-------- Record extracts
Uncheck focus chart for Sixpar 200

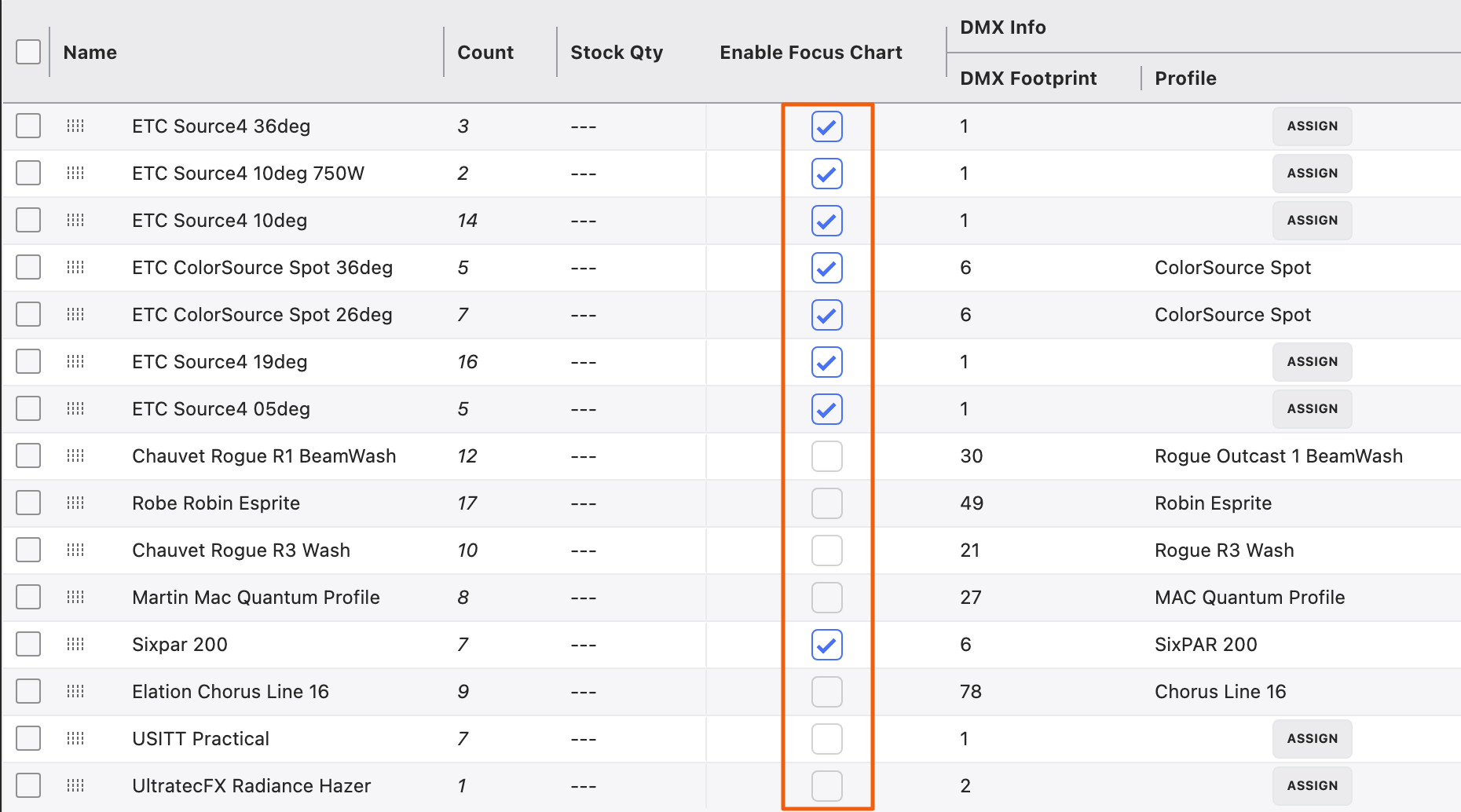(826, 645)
----------------
-------- Record extracts
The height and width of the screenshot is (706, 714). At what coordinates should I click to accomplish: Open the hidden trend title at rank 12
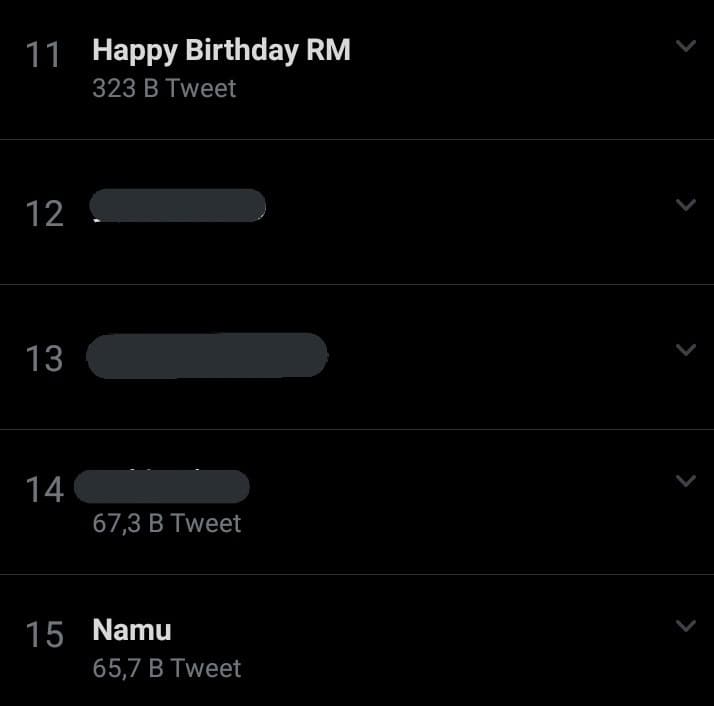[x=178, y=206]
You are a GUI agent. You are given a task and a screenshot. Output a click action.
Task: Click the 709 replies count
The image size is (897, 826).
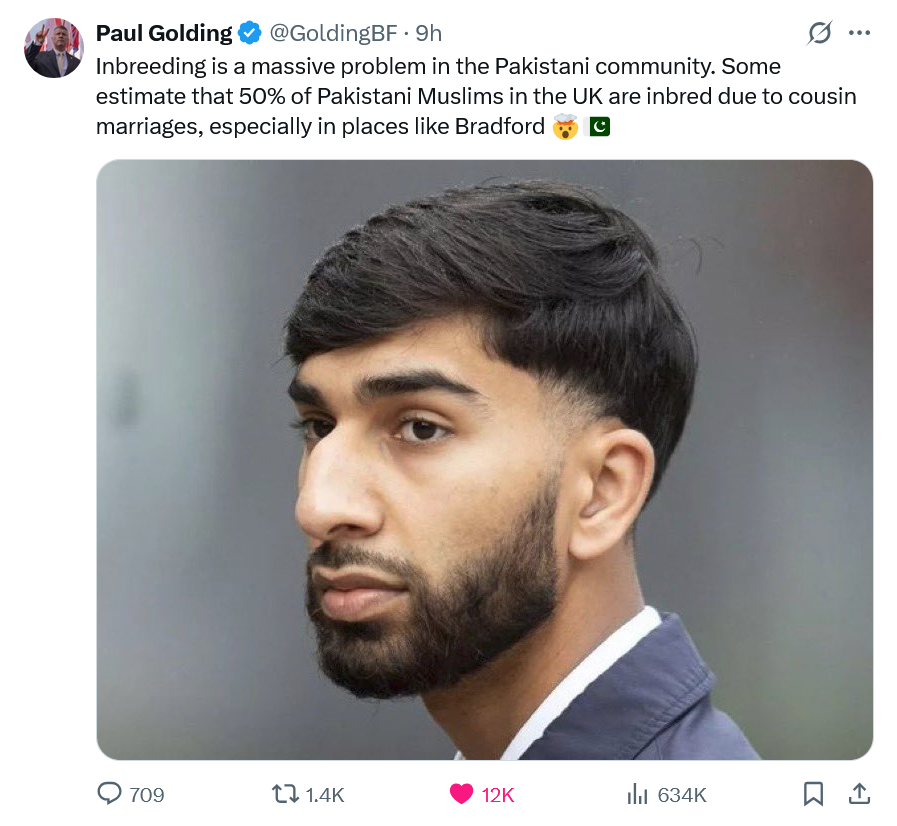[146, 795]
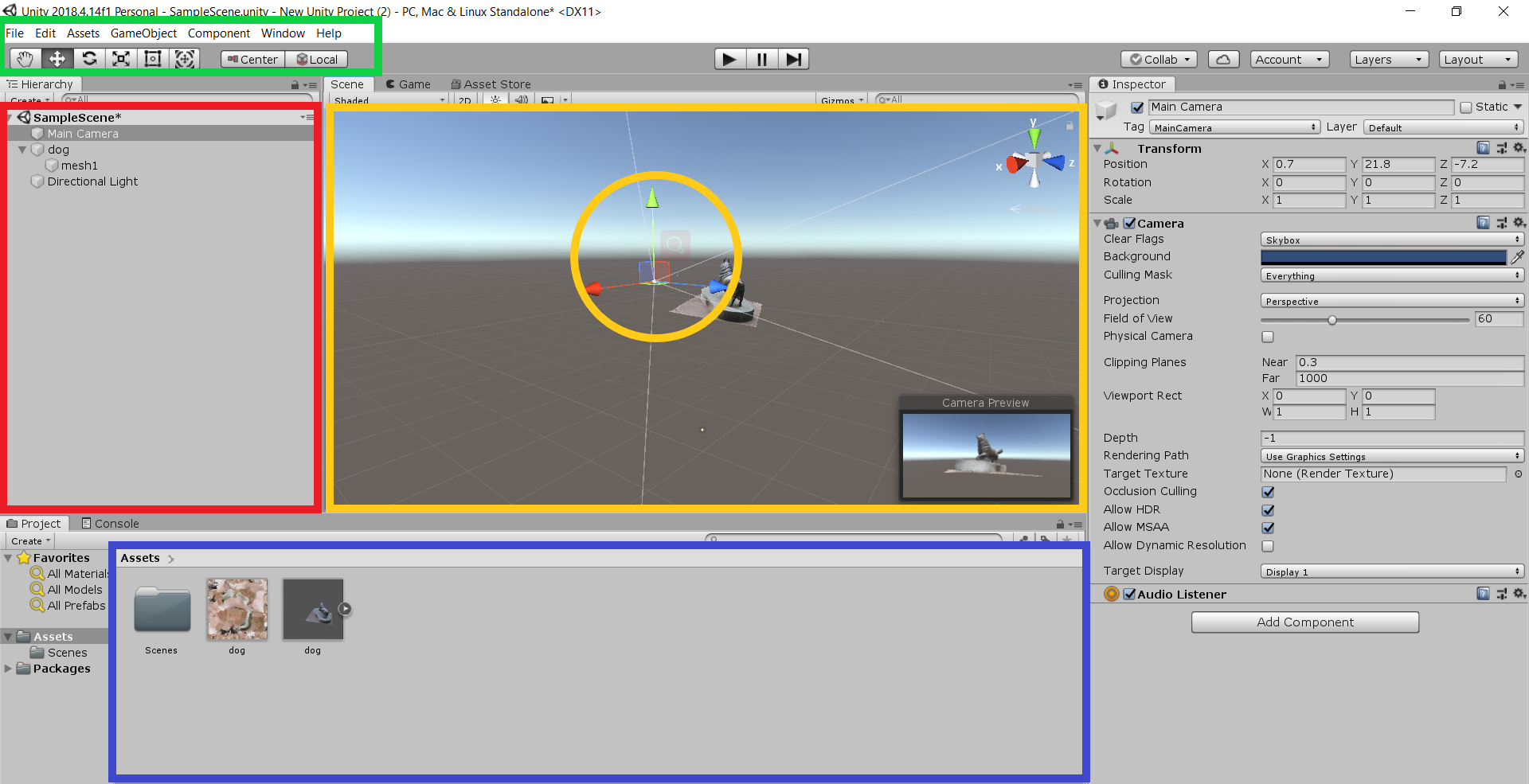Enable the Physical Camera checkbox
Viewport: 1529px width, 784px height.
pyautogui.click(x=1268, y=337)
----------------
-------- Record extracts
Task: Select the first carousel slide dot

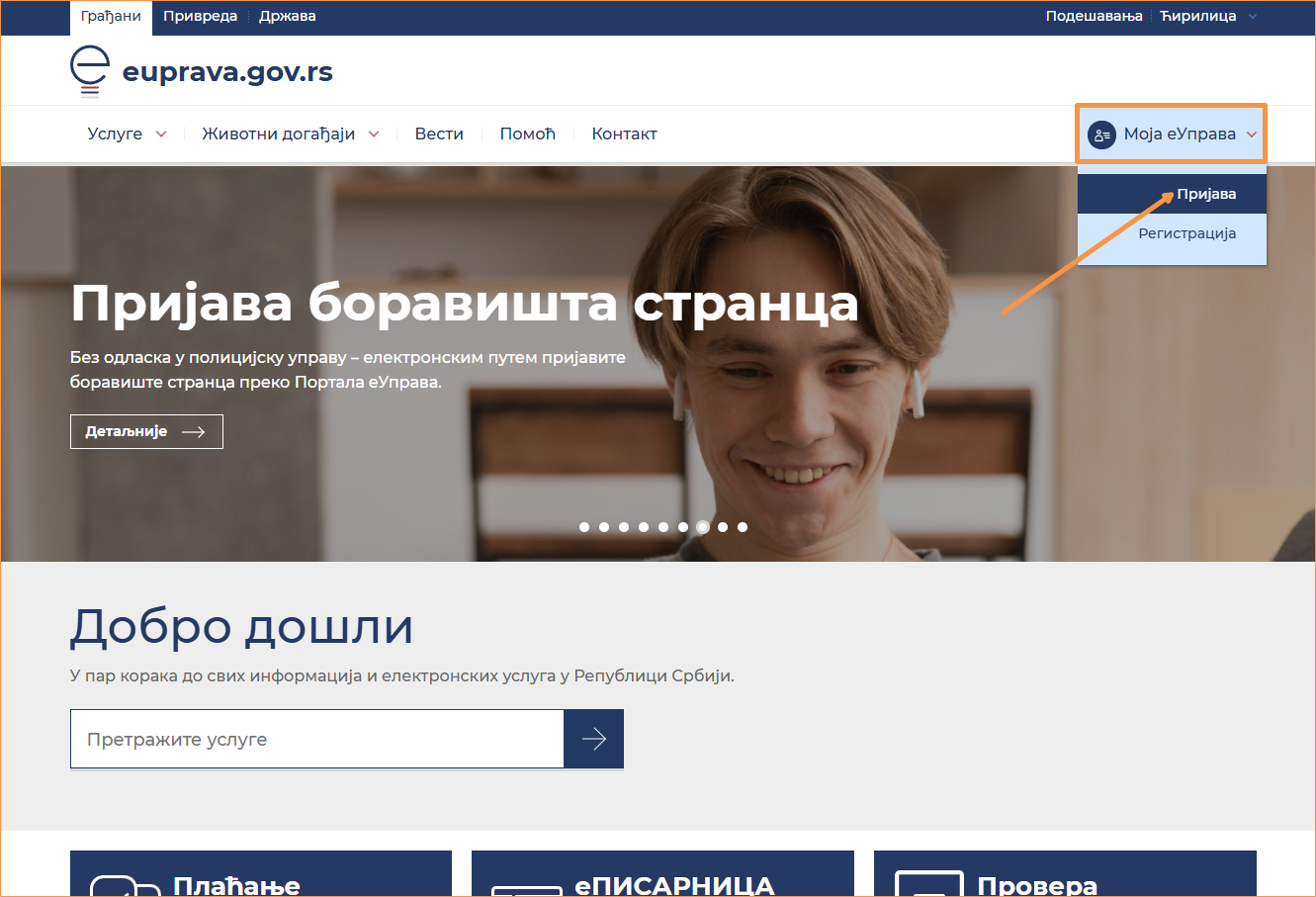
----------------
◆ **Activity**:
Above are records; write out the lines from the one with "The height and" down to the one with "Task: Click the 709 replies count", exactly, leaving the pictures out.

◆ **Completed task**:
The height and width of the screenshot is (706, 714). At what coordinates should I click to accomplish: Open the hidden trend title at rank 12
[x=178, y=206]
You are a GUI agent. You are given a task and a screenshot. Output a click action.
Task: Click the 709 replies count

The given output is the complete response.